:: Data ::
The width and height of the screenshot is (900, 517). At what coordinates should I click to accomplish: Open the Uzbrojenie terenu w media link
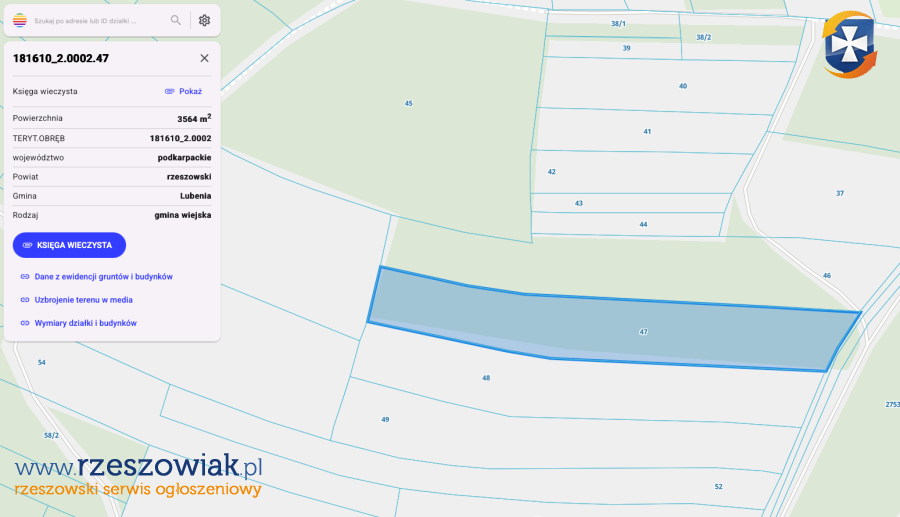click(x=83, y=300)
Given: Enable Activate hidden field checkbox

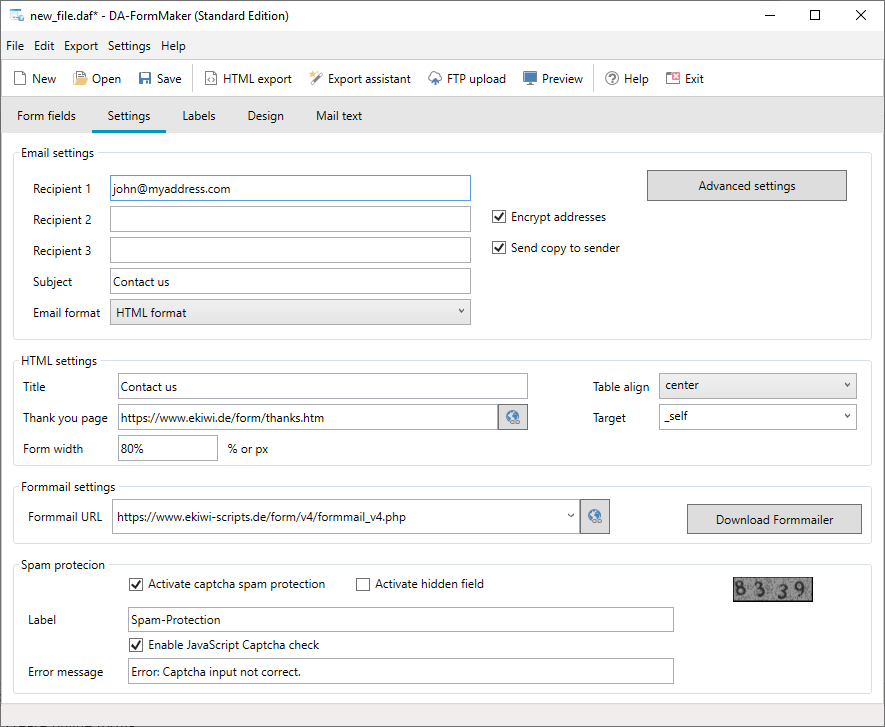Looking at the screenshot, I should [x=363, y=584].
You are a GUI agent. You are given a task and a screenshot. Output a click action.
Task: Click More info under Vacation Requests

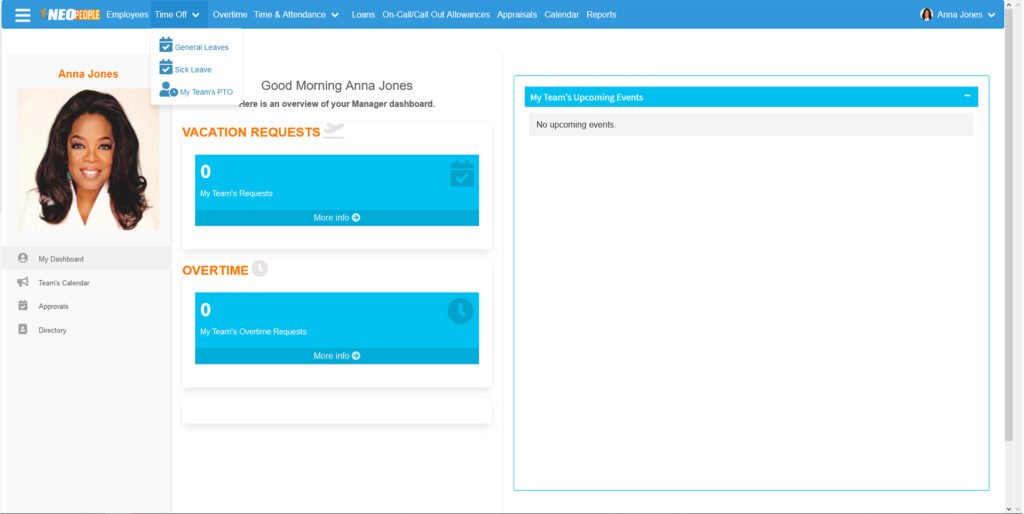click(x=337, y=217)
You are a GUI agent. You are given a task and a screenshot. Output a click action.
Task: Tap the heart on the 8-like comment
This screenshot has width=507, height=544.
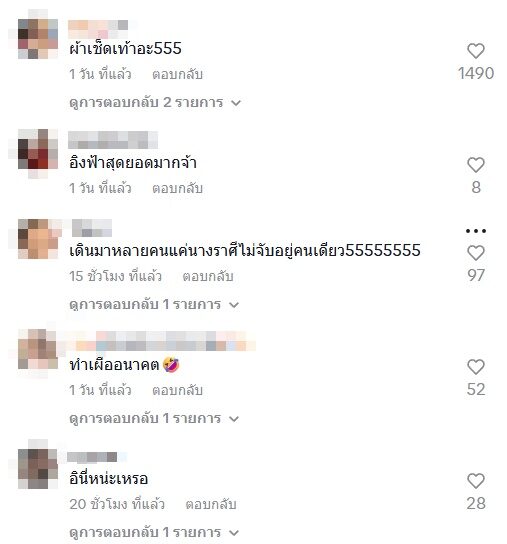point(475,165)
:::
# [Instructions to follow]
Could you return the entire listing above verbatim while dropping each picture?

# [Result of this exercise]
The width and height of the screenshot is (900, 517). At what coordinates should I click to accomplish: Open the Uzbrojenie terenu w media link
click(x=83, y=300)
Given: Enable Activate hidden field checkbox

Looking at the screenshot, I should [x=363, y=584].
You are a GUI agent. You are given a task and a screenshot. Output a click action.
Task: Click More info under Vacation Requests

click(x=337, y=217)
You are a GUI agent. You are given a task and a screenshot. Output a click action.
Task: Tap the heart on the 8-like comment
This screenshot has width=507, height=544.
point(475,165)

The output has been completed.